Case ID: so2d_625/html/0970-01.html
Source: Caselaw Access Project
Author: {"author": "PARKER, Acting Chief Judge.", "license": "Public Domain", "url": "https://static.case.law/"}
Date Created: 2024-08-24T03:29:51.129683

Ricardo GARCIA, Appellant, v. STATE of Florida, Appellee.
    No. 93-03009.
    District Court of Appeal of Florida, Second District.
    Oct. 22, 1993.
   PARKER, Acting Chief Judge.

Ricardo Garcia filed in the trial court a motion to correct an illegal sentence pursuant to Florida Rule of Criminal Procedure 3.800(a), in which he alleged that his sentencing guidelines scoresheet total of 220 points entitled him to a sentence not to exceed seventeen years unless the sentencing order included written reasons for departure.

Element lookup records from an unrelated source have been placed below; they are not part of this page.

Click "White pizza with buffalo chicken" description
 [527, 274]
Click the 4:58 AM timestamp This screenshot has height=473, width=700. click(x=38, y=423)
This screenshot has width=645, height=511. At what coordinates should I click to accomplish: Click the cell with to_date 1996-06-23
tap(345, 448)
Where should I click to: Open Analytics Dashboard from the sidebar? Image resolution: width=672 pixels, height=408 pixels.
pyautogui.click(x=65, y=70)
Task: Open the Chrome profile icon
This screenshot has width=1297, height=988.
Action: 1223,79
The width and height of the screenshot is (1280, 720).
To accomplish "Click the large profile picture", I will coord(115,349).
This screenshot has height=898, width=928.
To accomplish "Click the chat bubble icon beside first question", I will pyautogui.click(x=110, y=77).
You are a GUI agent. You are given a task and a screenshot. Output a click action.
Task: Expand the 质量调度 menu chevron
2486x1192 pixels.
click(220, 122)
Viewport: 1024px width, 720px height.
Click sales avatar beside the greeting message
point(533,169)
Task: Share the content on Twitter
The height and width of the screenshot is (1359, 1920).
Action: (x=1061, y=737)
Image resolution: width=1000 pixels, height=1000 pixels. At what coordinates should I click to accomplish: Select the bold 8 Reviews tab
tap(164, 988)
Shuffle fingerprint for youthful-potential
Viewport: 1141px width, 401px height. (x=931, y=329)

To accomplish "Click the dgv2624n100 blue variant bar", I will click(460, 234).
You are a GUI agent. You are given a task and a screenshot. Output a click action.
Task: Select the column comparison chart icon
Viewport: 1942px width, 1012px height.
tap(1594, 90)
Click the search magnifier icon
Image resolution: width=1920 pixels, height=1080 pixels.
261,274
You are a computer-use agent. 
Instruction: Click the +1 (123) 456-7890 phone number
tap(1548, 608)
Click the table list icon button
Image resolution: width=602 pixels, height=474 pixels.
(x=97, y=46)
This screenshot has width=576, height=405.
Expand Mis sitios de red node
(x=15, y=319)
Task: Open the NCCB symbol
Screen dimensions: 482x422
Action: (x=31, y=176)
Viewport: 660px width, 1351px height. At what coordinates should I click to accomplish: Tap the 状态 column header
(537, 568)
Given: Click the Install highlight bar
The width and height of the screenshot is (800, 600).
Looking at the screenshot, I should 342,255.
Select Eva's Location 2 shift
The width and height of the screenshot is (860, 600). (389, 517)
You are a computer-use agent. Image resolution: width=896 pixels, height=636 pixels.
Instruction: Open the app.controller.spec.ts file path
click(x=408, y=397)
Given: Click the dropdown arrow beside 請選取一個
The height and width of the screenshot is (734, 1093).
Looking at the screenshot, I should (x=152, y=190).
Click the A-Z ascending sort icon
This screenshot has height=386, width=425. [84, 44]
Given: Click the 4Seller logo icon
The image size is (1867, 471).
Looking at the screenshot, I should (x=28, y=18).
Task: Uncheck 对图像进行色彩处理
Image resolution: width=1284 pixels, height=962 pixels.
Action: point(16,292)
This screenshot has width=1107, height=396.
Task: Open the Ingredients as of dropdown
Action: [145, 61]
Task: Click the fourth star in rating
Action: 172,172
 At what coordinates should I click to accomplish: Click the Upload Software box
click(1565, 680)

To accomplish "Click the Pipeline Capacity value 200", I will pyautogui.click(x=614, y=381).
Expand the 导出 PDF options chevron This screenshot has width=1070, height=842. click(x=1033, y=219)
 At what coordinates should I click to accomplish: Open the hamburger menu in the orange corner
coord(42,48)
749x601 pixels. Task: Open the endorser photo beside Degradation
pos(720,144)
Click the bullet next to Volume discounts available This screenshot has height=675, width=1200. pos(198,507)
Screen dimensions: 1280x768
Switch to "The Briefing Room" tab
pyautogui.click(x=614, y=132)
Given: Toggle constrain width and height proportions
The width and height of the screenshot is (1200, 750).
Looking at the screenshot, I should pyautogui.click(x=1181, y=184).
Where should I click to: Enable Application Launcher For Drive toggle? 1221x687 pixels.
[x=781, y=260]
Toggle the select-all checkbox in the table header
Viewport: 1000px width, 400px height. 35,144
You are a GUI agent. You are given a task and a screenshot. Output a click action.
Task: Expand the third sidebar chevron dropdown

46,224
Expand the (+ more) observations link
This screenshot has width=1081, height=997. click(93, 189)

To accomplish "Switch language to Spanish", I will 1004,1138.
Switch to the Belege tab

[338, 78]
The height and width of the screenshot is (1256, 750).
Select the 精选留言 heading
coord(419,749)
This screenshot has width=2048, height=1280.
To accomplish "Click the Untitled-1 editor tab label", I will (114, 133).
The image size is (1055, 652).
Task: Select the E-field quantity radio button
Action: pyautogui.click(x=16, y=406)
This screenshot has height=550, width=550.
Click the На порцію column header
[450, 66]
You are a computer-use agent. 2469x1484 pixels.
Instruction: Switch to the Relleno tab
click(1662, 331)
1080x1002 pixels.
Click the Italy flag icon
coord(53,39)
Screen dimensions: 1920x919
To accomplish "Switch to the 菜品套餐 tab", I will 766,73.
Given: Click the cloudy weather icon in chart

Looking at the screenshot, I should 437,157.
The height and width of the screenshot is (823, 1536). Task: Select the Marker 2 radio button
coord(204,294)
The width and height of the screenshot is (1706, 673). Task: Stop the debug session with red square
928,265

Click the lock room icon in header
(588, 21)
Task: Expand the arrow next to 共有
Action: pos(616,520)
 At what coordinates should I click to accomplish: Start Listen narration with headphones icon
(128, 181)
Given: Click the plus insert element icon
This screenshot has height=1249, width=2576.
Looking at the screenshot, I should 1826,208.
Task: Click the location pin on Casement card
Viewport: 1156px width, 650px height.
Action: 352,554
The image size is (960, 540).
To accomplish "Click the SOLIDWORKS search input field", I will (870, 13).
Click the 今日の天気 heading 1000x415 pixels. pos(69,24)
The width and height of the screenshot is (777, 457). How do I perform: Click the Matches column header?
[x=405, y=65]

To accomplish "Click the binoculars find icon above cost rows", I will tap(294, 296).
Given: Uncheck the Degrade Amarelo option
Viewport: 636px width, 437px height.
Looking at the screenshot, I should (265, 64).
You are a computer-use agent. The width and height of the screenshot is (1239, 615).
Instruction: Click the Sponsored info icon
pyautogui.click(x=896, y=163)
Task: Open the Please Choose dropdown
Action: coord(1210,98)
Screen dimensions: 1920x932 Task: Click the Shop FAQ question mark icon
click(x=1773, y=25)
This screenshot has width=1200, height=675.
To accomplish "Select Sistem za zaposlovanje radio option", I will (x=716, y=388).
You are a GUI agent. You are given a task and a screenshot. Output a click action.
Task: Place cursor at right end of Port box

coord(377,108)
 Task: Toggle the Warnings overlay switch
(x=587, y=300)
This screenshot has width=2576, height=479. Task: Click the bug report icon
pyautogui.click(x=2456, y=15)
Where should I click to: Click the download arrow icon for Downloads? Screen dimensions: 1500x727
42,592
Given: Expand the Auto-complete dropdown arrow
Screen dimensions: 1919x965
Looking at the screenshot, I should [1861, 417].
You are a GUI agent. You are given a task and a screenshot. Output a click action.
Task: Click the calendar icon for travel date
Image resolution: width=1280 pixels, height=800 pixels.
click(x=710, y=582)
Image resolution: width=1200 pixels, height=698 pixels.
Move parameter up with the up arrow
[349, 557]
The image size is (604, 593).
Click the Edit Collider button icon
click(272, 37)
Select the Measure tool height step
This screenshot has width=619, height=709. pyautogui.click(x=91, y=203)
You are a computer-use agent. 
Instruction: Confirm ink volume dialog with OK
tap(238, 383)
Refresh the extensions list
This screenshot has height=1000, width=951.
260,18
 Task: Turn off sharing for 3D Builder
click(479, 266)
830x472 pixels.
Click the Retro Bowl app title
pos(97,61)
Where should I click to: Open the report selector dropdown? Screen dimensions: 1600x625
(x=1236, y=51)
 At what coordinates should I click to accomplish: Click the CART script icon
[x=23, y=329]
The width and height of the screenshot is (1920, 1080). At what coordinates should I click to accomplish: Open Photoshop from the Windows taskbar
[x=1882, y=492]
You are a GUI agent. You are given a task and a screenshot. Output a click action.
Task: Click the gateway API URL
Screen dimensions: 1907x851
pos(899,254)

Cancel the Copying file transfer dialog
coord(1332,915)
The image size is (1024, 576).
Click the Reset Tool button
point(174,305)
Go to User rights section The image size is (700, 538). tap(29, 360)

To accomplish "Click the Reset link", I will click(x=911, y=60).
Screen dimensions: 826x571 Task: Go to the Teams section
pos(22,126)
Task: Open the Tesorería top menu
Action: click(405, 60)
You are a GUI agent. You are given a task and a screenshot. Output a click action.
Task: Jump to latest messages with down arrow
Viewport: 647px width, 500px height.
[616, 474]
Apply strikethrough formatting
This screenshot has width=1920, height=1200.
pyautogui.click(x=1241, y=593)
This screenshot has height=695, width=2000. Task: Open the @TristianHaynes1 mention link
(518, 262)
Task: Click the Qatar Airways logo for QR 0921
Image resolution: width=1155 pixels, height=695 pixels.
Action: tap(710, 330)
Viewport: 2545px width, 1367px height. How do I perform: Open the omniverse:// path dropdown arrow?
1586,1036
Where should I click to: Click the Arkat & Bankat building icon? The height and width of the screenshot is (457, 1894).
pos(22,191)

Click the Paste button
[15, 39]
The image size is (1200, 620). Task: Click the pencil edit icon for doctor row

Garcia’s original sentence was nineteen years, and the trial court entered no written order of departure. The trial court denied Garcia’s motion, finding that the 220 points listed on the scoresheet allowed for a permitted sentencing range of nine to twenty-two years, and that Garcia’s sentence of nineteen years was not error. We conclude that finding was error.

Garcia alleges and the state concedes that Garcia’s sentence requires use of the category seven (drugs) guidelines sentence and that 220 points under that category contains a permitted range of sentencing to be seven to seventeen years. It appears that the person preparing the scoresheet must have mistaken the category six guidelines for category seven, which would have permitted a nine to twenty-two year sentence. The trial court’s denial of Garcia’s motion, therefore, was error.

Upon remand, the resentencing is controlled by Roberts v. State, 547 So.2d 129 (Fla.1989). Roberts holds that it is proper for the trial judge to reconsider whether a departure from the guidelines is appropriate when the corrected guidelines scoresheet is before him on remand. We, therefore, vacate Garcia’s nineteen year sentence and remand the case to the trial court for correction of the scoresheet and resentencing pursuant to Roberts.

PATTERSON and ALTENBERND, JJ., concur.